Tomó aire y mirando a su mujer se hizo la señal de la cruz, exclamando:

– ¡Ay Diosito, líbranos del maligno! –y continuó-. Vean pue que al sacarlo de la casa pa llevalo al entierro todo estaba bien, pero, faltando ya poquito pa llegar al cementerio, por la cordeladita de su terreno de doña Fidencia, el cajón se puso pesadazo, los cargadores pidieron ayuda y los reemplazantes no avanzaron más de diez metros cuando de nuevo pidieron cambio. Ya no podían, todos sudaban. La gente se asustó, lo vieron como algo raro, pero así con todo el pesazo lo iban llevando hasta que faltando unos diez metros para llegar a la puerta del cementerio pareció que a los cargadores los empujaron; sin saber cómo resultaron cayéndose sobre las pencas como si una fuerza que no vemos los hubieran tirao para que no entren a enterrarlo... Se levantaron todos heridos por las espinas de las pencas..., ¡y más! Todititos pálidos, hasta el Pedro que no le tiene miedo a nada lo vi amarillo, asustadazo. Nadie sabía qué disponer; recién eran las dos de la tarde y parecía que era ya las seis. Todos nos mirábamos pa que alguien nos ordene qué hacer o nos dé la solución porque la segunda vez que cargaron al ataúd los volvió a botar contra las pencas. Yo creía que nunca lo íbamos a meter estábamos enfrentándonos a una fuerza extraña. De seguro que en la entrada del panteón había una banda de diablos que no nos dejaban pasar, yo no tenía ninguna idea de cómo correrlos. Pero; Diosito sería, doña Nilda se adelantó machaza se paró frente al cajón que estaba alao de las pencas y ordenó como un hombre: ¡Abran el cajón, carajo! Rapidito lo abrieron, el hombre tenía la cara volteada como si no quisiera ver al cielo; ella se persignó y decidida le levantó los brazos. Para sorpresa de todos sacó de ahí bajo la axila, dos talegas muy pesadas; las desató y tiró por las pencas y a la acequia lo que ellas contenían. Eran joyas de oro: cadenas, aretes, pulseras, relojes, prendedores, en fin, más de cinco kilos de joyas de oro puro. "Estas joyas son del demonio", dijo, "que nadie ni hoy ni nunca las agarre hasta que las lleve su dueño o lo desaparezca la tierra". Después tapó el cajón y ordenó que lo carguen y lo metan a enterrar pero, por tercera vez, el cajón los tiró al otro lado del cerco asustando a toda la gente.

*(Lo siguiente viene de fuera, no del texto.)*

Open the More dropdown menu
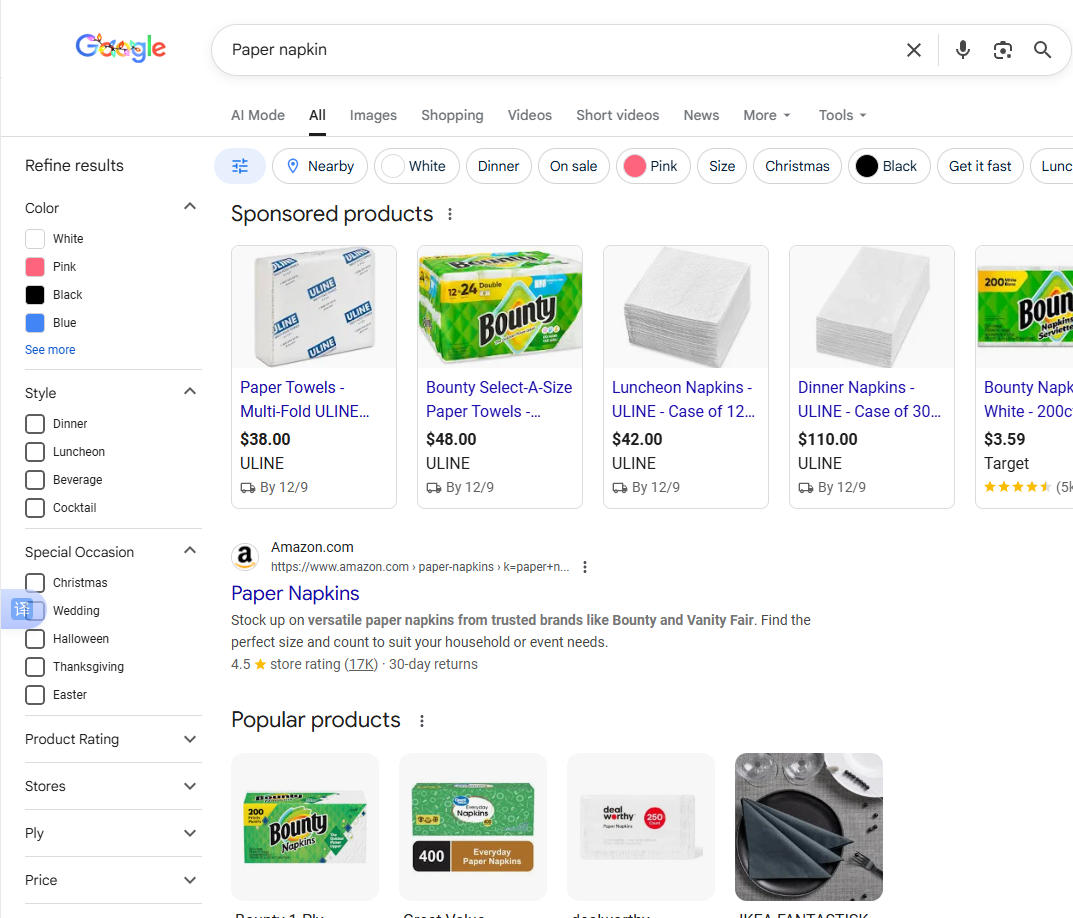The width and height of the screenshot is (1073, 918). coord(767,115)
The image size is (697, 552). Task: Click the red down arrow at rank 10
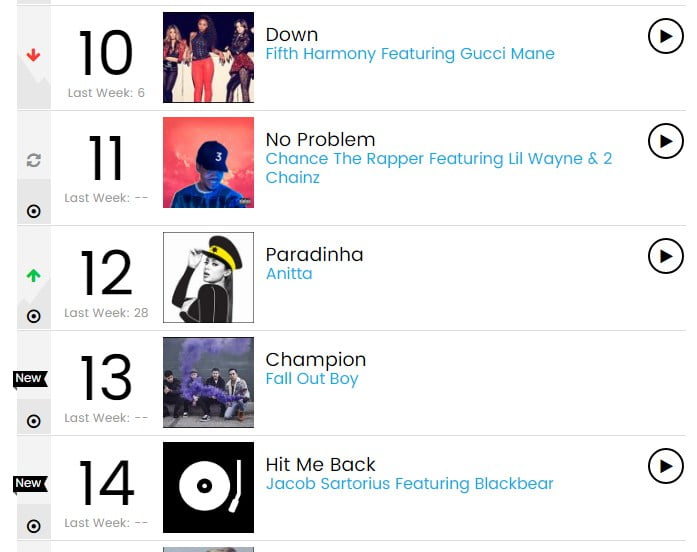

– ¡Carajo!, gritó doña Nilda, dénme una correa. Y mientras le alcanzaban ella dijo: "Esto ya no es del diablo esto es del alma". Y sin ningún temor cogió la correa por la hebilla y gritando groserías empezó a castigar al cajón como si fuera un hijo. "Tú ya estás muerto jijuna valienta y te llevamos a enterrar así que tranquilo pue mierda... yo soy mujer y soy madre y tengo derecho a castigar a los hijos malcriados... o te dejas enterrar tranquilo o te llevo a latigazos hasta tu fosa". Y reprendía al cajón con la correa en alto y con porte amenazador, sólo así pudimos avanzar hasta la sepultura.

– Si no era doña Nilda de repente no le enterrábamos, lo cargaban lo shapingos. –agregó doña Pura. Y es verdá pue hermanita lo que decían nuestros abuelos: "los diablos tienen su riqueza, que son los hombres malos y los metales de la tierra".

De la revista El Labrador, mayo 2012.